For the complete documentation index, see llms.txt
Leaderboard DApp
The leaderboard smart contract demonstrates privacy-preserving score tracking on Midnight using the Compact language. This example shows how to create a DApp that lets players submit scores with configurable privacy modes while protecting player identity through zero-knowledge (ZK) proofs.
The leaderboard example introduces key Midnight concepts:
- Writing smart contracts with structured on-chain data using
Mapand custom structs in Compact - Using ZK proofs to verify entry ownership without revealing the owner's secret key
- Implementing multiple privacy modes through conditional witness invocation
- Building a browser-based frontend that connects to the Lace wallet
By the end of this guide, you will understand how the leaderboard contract enforces privacy rules and how to build and interact with the full DApp in your browser.
The leaderboard scenario
Imagine an arcade leaderboard where players want to record their high scores. The rules are straightforward:
- Anyone can submit a score at any time.
- Each entry stores a score, a display name, and an ownership commitment.
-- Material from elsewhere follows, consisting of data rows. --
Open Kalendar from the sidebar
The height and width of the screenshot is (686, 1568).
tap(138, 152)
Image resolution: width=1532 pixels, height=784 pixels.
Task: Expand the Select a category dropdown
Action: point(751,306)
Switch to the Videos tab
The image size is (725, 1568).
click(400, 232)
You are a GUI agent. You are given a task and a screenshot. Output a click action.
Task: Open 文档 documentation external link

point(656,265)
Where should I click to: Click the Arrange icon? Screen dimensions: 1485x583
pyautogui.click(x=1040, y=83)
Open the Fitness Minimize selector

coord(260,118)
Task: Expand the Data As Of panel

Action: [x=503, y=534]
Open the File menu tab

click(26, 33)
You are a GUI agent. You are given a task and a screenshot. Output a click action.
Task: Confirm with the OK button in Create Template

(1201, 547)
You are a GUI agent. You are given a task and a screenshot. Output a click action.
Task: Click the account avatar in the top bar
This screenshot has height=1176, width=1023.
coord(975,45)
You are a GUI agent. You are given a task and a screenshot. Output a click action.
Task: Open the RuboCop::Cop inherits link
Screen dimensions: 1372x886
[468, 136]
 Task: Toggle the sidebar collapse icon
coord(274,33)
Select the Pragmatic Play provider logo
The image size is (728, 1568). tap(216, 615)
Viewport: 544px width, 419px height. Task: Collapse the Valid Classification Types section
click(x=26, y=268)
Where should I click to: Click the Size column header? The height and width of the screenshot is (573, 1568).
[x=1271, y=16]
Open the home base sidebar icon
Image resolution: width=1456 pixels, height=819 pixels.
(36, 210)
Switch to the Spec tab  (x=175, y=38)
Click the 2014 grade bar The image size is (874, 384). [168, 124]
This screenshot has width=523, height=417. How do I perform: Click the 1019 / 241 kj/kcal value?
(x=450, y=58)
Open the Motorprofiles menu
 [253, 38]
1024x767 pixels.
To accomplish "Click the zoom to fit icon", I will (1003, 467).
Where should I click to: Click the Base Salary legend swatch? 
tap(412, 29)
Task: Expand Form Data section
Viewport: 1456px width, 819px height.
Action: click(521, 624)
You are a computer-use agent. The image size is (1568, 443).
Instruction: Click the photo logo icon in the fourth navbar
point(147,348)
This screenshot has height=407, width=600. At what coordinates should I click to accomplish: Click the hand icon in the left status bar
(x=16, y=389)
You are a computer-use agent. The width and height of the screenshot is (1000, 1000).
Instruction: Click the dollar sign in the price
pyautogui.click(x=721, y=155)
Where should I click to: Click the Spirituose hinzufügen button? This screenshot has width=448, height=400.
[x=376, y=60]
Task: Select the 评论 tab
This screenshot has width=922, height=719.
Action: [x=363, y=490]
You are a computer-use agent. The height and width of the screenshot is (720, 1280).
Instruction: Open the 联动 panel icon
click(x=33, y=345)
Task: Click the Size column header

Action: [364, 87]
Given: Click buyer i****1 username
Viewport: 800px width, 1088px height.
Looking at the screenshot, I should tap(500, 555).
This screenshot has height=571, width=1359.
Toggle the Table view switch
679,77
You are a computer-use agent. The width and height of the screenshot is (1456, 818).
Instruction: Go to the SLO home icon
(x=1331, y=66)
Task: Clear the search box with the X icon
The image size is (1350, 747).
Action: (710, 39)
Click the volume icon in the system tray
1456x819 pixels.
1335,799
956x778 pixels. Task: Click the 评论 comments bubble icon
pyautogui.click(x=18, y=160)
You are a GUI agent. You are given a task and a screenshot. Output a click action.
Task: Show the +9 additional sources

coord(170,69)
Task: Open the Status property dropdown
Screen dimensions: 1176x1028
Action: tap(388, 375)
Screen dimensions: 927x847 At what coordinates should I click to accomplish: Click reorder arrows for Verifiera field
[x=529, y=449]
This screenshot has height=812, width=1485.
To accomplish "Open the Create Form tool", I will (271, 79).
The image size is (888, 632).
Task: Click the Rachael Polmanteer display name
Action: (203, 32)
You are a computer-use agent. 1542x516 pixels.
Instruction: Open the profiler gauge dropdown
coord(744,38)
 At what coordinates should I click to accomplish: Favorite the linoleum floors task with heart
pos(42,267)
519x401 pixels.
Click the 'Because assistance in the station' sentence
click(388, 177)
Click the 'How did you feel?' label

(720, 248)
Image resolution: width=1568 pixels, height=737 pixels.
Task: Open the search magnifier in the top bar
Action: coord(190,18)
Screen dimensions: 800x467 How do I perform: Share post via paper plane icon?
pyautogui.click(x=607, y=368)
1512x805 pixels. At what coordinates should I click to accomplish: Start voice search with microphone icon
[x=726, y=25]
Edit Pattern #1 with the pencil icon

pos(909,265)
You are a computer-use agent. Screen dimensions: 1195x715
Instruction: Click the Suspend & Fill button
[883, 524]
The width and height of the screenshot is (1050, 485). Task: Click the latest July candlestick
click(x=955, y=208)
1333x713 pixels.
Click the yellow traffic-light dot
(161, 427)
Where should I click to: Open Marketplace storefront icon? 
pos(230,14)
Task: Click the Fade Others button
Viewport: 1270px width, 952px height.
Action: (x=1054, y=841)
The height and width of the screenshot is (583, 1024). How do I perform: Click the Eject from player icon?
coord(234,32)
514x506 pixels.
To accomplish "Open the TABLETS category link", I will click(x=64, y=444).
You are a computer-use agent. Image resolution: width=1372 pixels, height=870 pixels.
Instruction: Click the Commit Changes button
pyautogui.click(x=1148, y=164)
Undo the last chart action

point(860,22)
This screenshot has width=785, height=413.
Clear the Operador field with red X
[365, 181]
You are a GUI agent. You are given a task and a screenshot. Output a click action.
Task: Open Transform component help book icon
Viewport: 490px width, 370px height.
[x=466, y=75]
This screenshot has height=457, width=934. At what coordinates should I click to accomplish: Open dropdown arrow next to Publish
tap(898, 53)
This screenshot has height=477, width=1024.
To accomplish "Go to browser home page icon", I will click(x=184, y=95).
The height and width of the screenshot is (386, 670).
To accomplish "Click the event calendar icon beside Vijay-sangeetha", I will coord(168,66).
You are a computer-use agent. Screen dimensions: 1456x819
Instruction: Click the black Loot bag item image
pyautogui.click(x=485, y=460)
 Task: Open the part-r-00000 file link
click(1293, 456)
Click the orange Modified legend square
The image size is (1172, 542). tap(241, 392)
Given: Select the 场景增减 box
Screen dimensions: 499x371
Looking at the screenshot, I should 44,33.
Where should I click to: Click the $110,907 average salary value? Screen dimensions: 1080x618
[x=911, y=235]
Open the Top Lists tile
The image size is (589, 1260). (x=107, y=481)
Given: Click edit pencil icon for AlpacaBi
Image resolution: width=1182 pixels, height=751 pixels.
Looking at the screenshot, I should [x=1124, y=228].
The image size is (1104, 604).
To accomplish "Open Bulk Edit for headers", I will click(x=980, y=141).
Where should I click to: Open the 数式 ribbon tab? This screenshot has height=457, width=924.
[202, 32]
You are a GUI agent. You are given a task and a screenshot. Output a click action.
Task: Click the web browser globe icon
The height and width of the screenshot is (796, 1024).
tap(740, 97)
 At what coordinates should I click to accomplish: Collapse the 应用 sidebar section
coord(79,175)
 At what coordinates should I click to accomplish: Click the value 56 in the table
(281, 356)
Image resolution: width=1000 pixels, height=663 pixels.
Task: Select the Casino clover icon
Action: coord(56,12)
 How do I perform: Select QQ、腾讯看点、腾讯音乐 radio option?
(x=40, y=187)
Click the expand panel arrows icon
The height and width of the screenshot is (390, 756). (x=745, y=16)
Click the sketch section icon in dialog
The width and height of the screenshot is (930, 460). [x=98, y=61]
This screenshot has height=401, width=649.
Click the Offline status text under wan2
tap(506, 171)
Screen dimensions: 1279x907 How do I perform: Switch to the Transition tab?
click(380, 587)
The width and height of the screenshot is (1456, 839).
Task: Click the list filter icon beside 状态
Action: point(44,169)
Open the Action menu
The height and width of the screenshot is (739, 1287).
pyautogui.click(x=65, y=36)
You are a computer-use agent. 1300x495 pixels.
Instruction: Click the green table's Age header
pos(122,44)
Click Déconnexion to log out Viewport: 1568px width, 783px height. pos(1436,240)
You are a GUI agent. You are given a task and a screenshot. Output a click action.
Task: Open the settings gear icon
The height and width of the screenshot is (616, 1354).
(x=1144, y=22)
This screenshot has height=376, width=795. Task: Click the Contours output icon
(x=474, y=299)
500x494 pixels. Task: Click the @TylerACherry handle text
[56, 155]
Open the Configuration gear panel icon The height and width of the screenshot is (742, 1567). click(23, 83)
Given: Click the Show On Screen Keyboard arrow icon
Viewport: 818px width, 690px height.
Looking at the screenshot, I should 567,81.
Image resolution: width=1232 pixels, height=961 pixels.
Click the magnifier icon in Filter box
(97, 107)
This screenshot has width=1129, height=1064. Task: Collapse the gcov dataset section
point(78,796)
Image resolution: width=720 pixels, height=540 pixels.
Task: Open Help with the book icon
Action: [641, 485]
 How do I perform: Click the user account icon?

- Players choose how their display name appears: a custom name, their public address, or an anonymous generated name like "Crimson Tiger."
- Only the original submitter can prove ownership of their entry using a ZK proof.
The challenge is enforcing ownership rules while giving players full privacy control. Traditional systems require storing the player's identity on a server. Midnight offers a better approach: players prove ownership locally through ZK proofs without transmitting private data across the network.
DApp architecture
The leaderboard example uses a monorepo structure with three workspace packages and a Docker configuration for the proof server.
midnight-leaderboard/
├── contract/ # Compact smart contract and TypeScript bindings
│ ├── leaderboard.compact # The smart contract
│ └── src/
│ ├── index.ts # Contract exports and witness wiring
│ └── witnesses.ts # Witness provider
├── api/ # Shared business logic (platform-agnostic)
│ └── src/
│ ├── index.ts # LeaderboardAPI class
│ ├── common-types.ts # Shared types and provider interfaces
│ └── utils/index.ts # Display name decoder
├── leaderboard-ui/ # React and Vite browser DApp
│ └── src/
│ ├── App.tsx # Game UI, leaderboard, and wallet connection
│ ├── main.tsx # Entry point with Buffer polyfill
│ ├── contexts/ # Lace wallet provider bridge
│ └── hooks/ # Indexer read hook
└── proof-server/ # Docker config for the proof server
└── Dockerfile
The leaderboard contract
The leaderboard contract is written in Compact. It demonstrates how to build a privacy-preserving application where players can submit scores with configurable display names and prove ownership of their entries without revealing their identity.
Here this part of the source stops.